"When the lie has talked thus to my white brother, he comes up to my village. We hear our white brother coming. We are glad and leave our cabins to tell him he is welcome. While I shake hands with my white brother, my white brother shoots my best chief through the head,—shoots three my young men, a squaw, and her children.
"My young men hear, they rush out, they fire,—four of my white brothers fall. My people fly to the woods, and die of cold and hunger."
Dropping his head and his arm, in tragic attitude he stands, the picture of despair. The lip of the savage quivers. He lifts his eyes,—
"While I shake hands my white brother shoots my chief, my son, my only son."
Only by consummate tact can Clark handle these distressing conflicts of the border. Who is right and who is wrong? The settlers hate the Indians, the Indians dread and fear the settlers.

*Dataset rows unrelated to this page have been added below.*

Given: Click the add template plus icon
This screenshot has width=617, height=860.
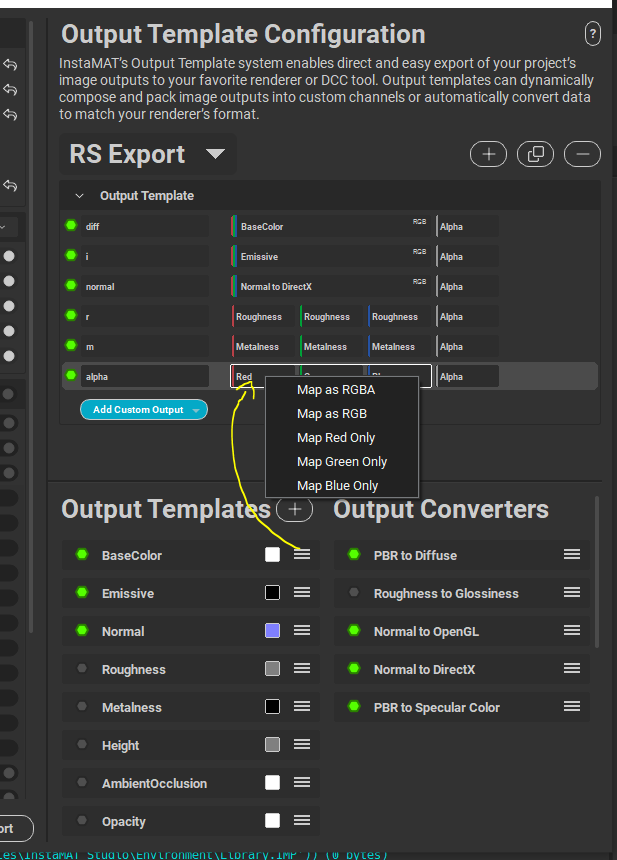Looking at the screenshot, I should point(488,154).
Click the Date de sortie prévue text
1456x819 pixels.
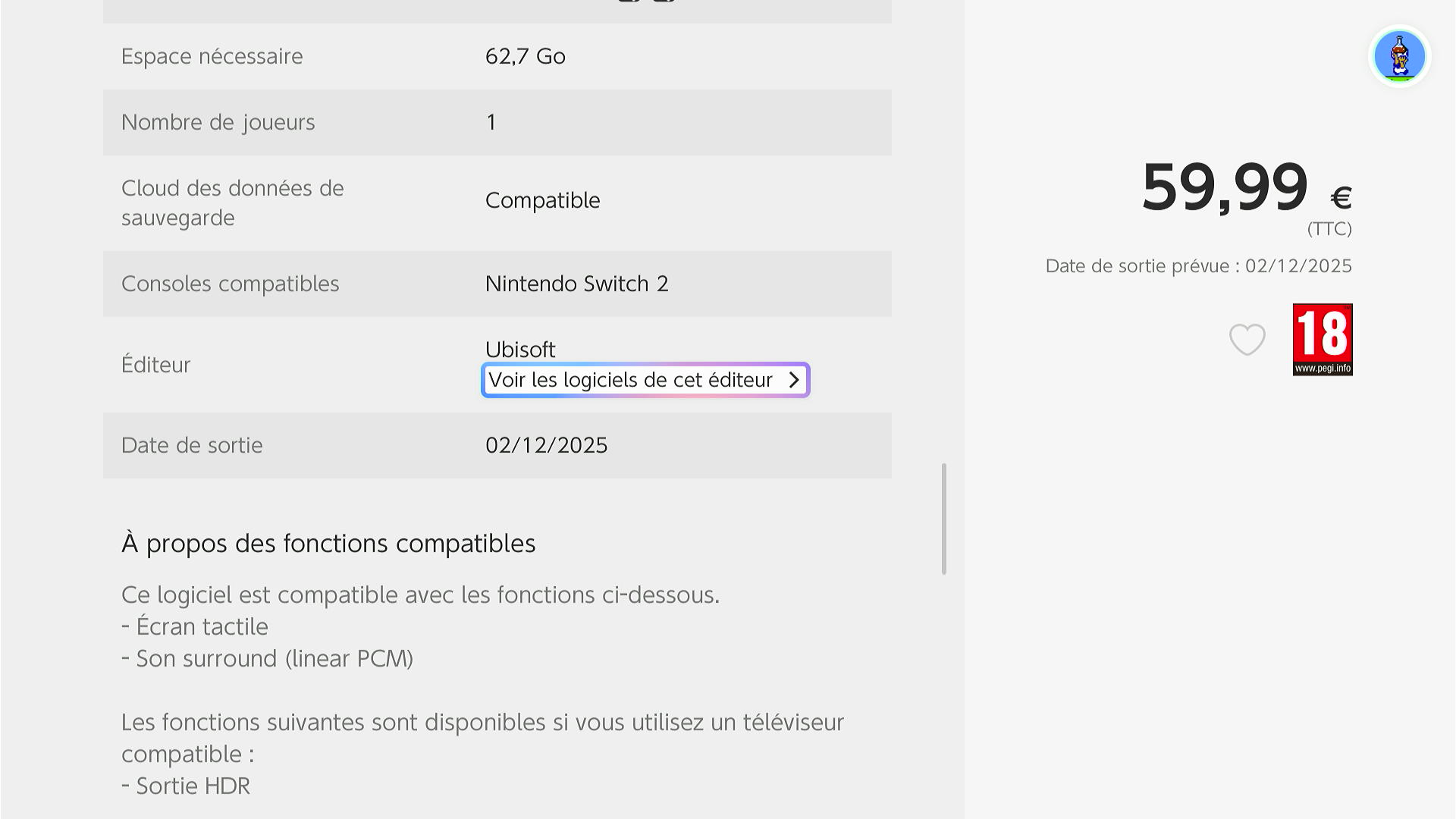click(1198, 266)
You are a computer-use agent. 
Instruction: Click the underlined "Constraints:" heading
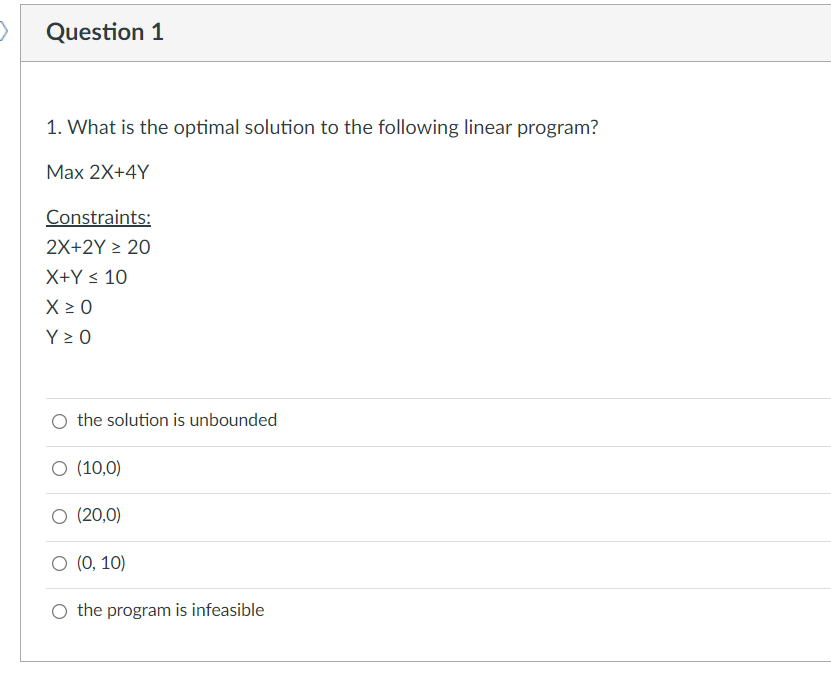97,217
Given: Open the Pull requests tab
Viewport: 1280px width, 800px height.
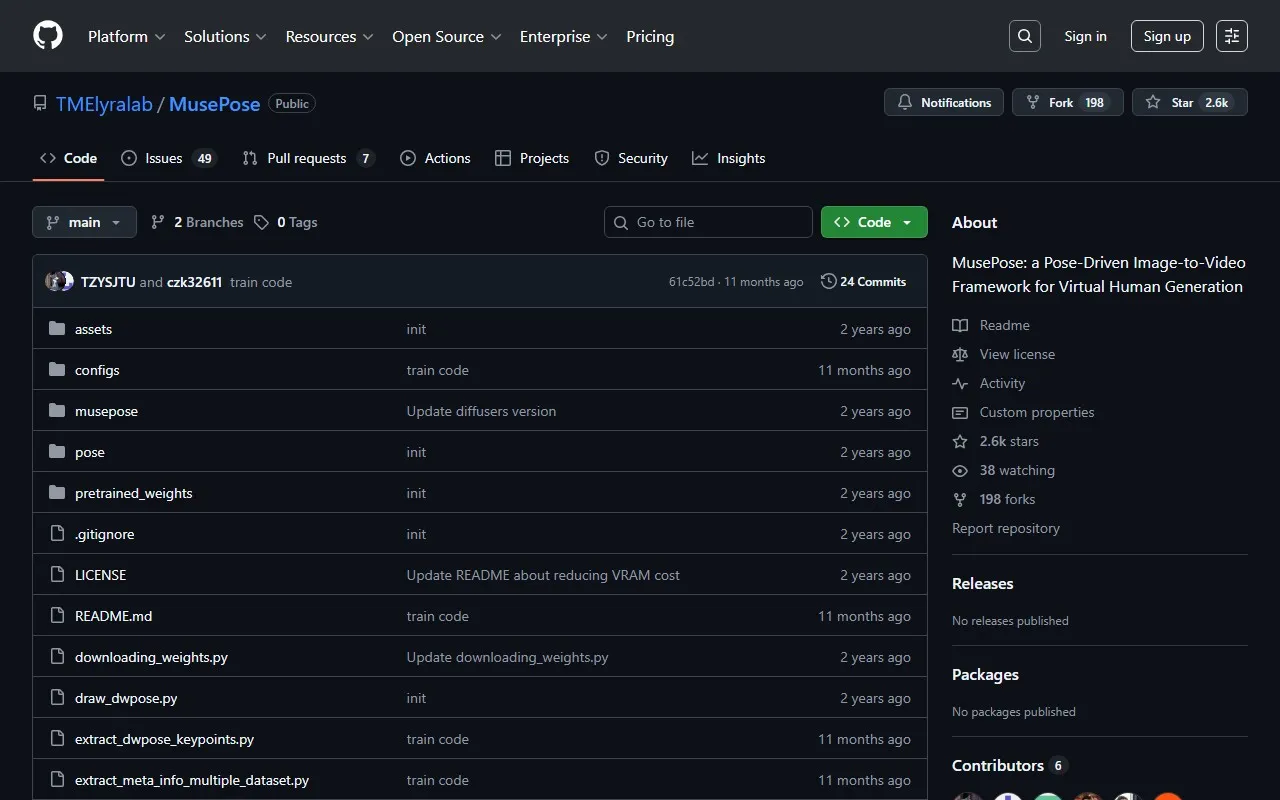Looking at the screenshot, I should 308,158.
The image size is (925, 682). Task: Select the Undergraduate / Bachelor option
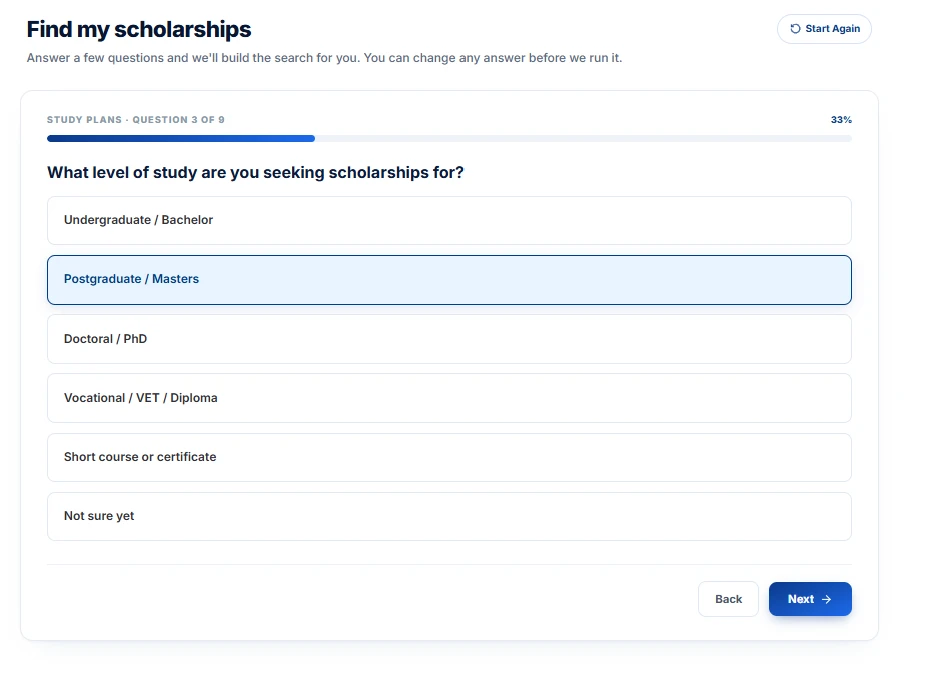[449, 220]
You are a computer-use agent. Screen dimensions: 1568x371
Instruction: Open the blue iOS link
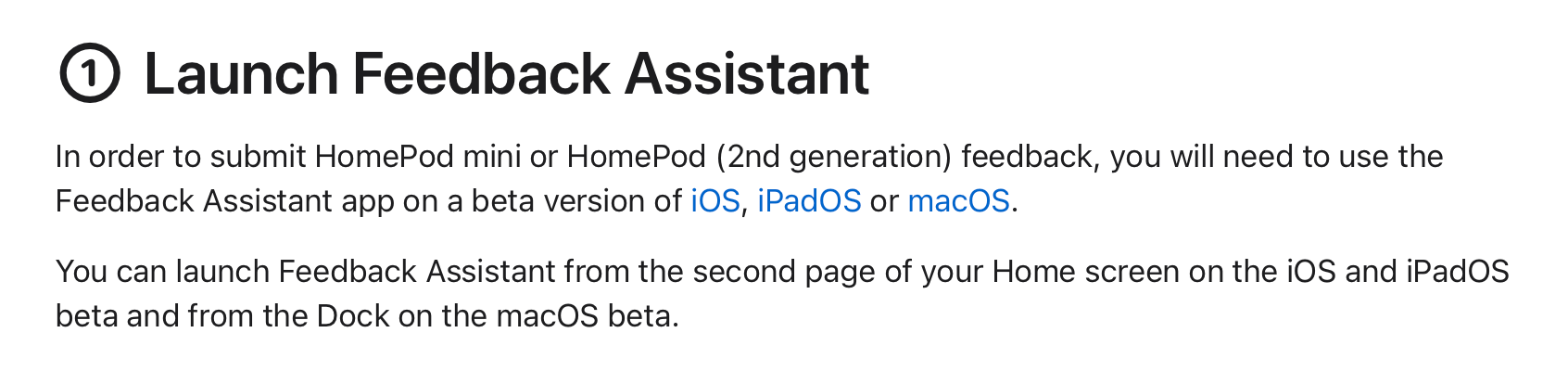click(x=715, y=201)
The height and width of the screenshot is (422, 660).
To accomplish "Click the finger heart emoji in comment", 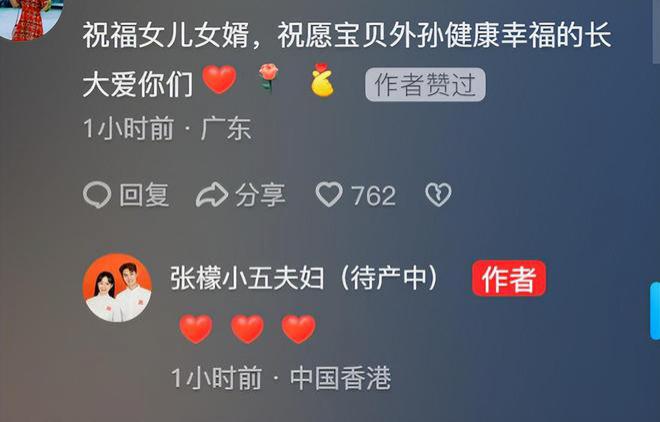I will 322,80.
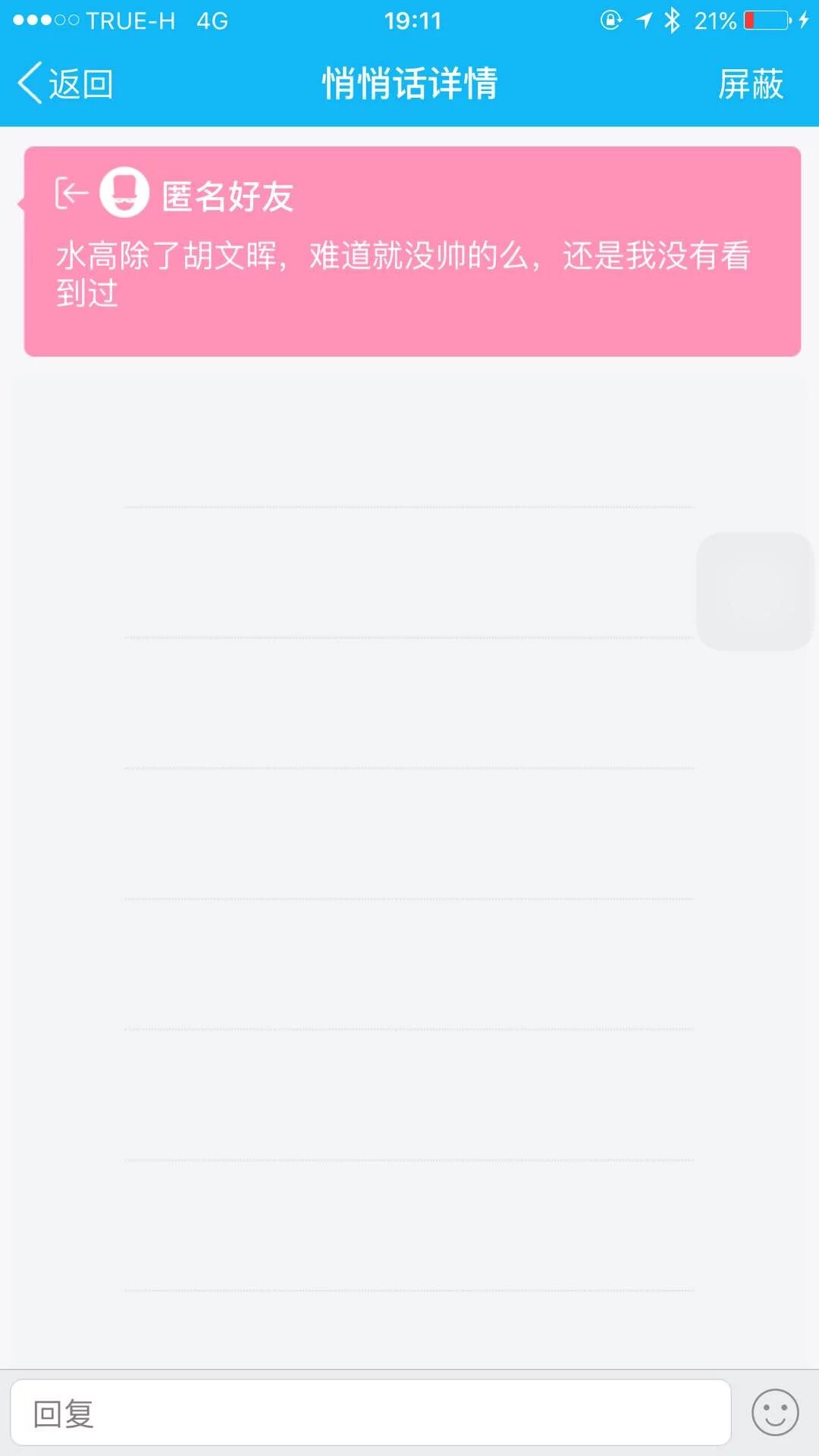Tap the back chevron arrow

click(30, 83)
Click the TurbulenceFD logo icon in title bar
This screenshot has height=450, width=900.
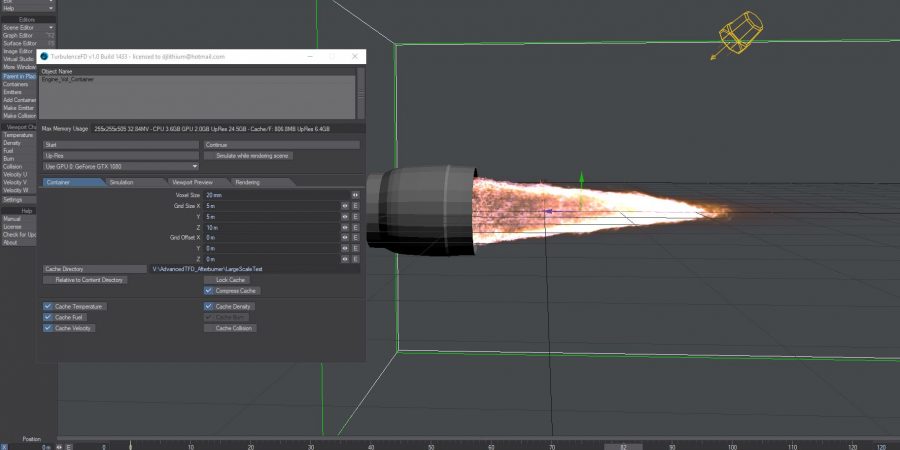point(43,57)
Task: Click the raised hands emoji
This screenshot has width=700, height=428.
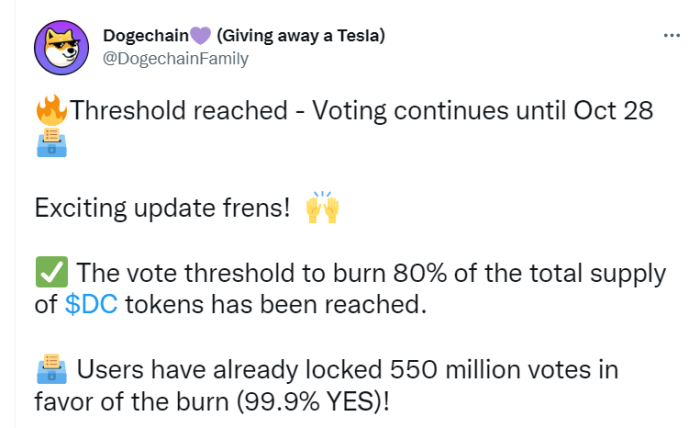Action: 322,207
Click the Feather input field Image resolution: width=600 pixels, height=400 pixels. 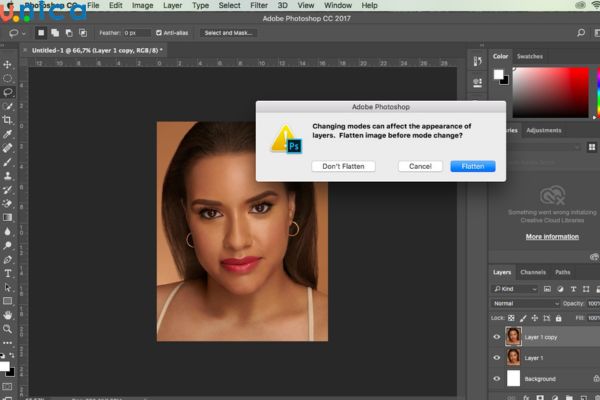pyautogui.click(x=135, y=33)
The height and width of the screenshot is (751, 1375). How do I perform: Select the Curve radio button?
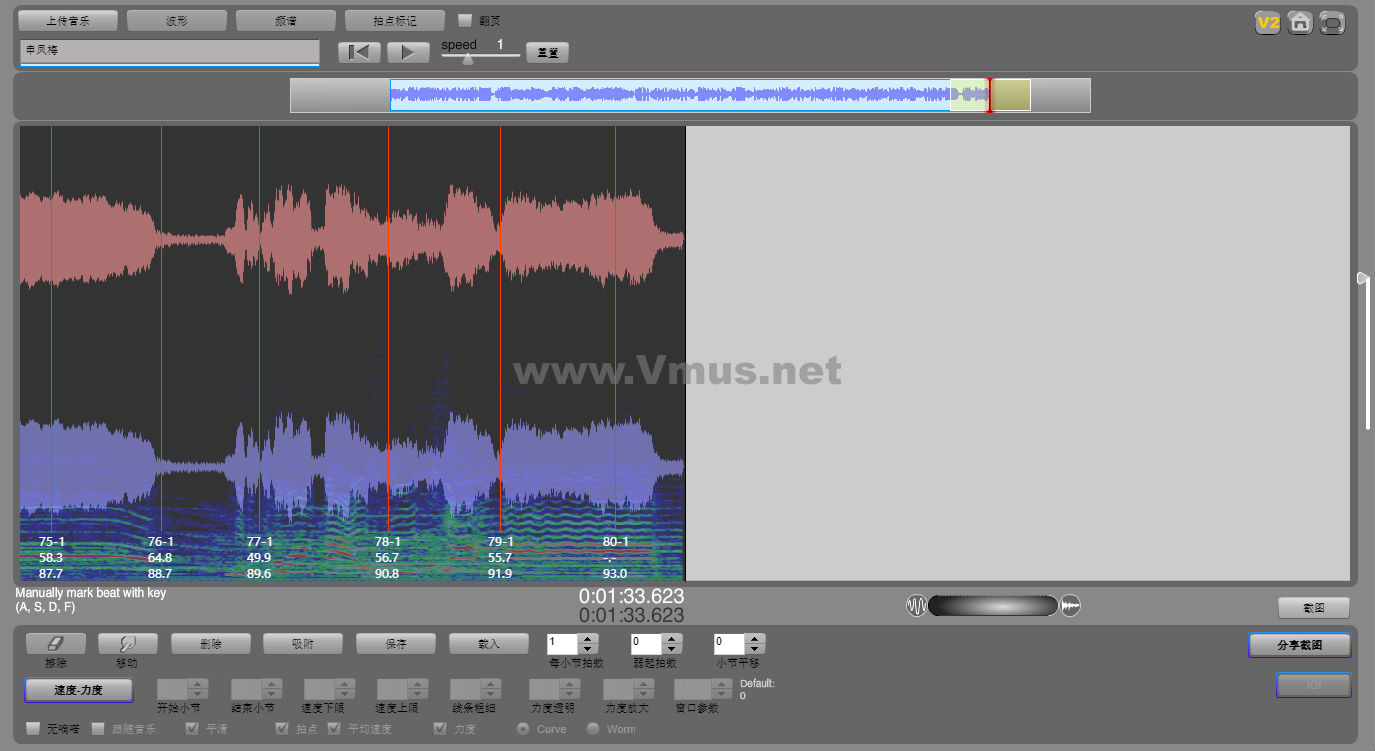click(x=523, y=729)
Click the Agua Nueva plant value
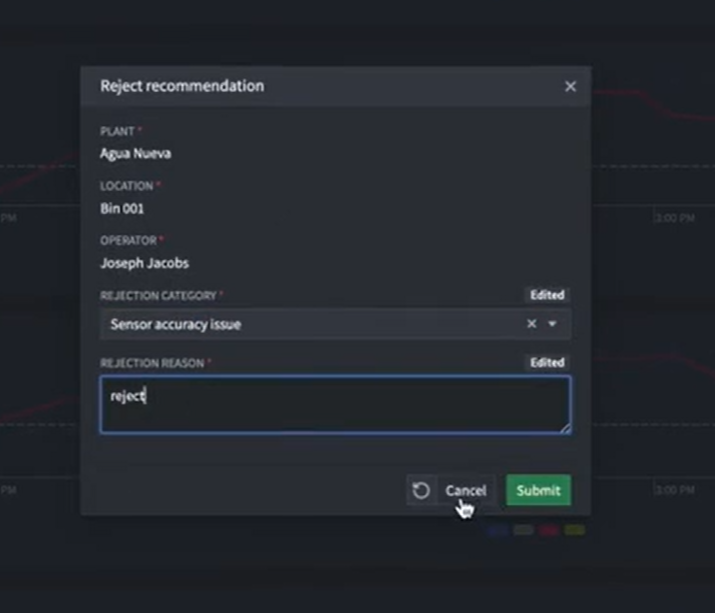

"Governor Clark," said the Shawnees and Delawares, "since three or four years we are crowded by the whites who steal our horses. We moved. You recommended us to raise stock and cultivate our ground. That advice we have followed, but again white men have come."
The Cherokees complained, "White people settle without our consent. They destroy our game and produce discord and confusion."
Clark could see the heaving of their naked breasts and their lithe bodies, the tigers of their kind, shaken by irrepressible emotion.
And again in the Autumn,—
"What is it?" inquired the stranger as pennons came glittering down the Missouri.